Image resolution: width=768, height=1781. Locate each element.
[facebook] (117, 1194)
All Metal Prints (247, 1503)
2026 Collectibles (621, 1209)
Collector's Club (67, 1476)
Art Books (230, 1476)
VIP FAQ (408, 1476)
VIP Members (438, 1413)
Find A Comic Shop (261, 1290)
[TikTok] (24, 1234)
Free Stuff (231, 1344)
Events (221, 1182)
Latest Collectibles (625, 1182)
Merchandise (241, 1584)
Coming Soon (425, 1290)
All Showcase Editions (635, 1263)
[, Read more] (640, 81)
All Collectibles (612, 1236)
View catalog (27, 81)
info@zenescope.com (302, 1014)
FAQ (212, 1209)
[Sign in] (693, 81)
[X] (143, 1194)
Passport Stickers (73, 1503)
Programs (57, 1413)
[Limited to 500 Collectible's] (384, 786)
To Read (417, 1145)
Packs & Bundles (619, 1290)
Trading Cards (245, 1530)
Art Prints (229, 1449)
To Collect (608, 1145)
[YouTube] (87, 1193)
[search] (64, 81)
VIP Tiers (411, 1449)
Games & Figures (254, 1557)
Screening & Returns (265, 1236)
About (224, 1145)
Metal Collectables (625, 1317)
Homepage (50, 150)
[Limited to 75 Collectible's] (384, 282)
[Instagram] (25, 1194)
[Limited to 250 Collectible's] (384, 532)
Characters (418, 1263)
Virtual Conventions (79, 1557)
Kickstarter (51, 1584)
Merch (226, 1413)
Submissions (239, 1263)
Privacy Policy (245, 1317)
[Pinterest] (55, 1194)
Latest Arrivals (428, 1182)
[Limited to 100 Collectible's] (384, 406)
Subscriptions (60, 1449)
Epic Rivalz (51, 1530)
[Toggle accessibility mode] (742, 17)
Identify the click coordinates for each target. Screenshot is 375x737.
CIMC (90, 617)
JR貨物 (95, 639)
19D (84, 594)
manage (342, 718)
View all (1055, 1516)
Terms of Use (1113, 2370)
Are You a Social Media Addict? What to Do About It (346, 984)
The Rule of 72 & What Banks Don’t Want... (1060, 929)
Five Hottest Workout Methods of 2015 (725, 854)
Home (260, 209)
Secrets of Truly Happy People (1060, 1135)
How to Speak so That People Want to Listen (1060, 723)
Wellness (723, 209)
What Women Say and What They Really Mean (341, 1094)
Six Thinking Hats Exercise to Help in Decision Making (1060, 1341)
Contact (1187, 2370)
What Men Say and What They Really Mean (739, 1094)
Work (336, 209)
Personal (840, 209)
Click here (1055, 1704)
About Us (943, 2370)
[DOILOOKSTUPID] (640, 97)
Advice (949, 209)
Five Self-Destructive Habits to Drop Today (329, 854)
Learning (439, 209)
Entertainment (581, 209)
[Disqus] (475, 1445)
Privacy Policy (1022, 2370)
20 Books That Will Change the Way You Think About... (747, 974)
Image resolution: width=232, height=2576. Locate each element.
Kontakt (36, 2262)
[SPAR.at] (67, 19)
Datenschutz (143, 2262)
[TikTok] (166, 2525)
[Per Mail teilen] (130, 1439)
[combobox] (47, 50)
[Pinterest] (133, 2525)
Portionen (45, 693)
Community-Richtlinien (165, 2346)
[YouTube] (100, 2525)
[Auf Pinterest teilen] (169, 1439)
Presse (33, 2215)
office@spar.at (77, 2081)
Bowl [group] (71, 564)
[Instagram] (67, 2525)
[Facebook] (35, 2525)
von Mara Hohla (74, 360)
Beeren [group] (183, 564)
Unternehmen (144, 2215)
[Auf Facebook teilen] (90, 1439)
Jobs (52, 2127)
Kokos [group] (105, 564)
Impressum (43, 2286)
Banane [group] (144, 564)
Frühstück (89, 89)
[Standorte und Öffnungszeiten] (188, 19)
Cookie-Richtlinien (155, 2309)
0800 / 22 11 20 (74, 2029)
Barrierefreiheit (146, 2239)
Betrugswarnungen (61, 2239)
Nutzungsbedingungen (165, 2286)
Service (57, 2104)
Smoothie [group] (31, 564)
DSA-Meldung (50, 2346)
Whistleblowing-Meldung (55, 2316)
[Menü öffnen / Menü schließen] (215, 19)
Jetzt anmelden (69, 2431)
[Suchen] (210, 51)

▸ **Work request**
Copy only the entries from the first line to the line with "View catalog (27, 81)", each exactly as it appears.

▸ **Result of the task**
Image resolution: width=768, height=1781. Locate each element.
[facebook] (117, 1194)
All Metal Prints (247, 1503)
2026 Collectibles (621, 1209)
Collector's Club (67, 1476)
Art Books (230, 1476)
VIP FAQ (408, 1476)
VIP Members (438, 1413)
Find A Comic Shop (261, 1290)
[TikTok] (24, 1234)
Free Stuff (231, 1344)
Events (221, 1182)
Latest Collectibles (625, 1182)
Merchandise (241, 1584)
Coming Soon (425, 1290)
All Showcase Editions (635, 1263)
[, Read more] (640, 81)
All Collectibles (612, 1236)
View catalog (27, 81)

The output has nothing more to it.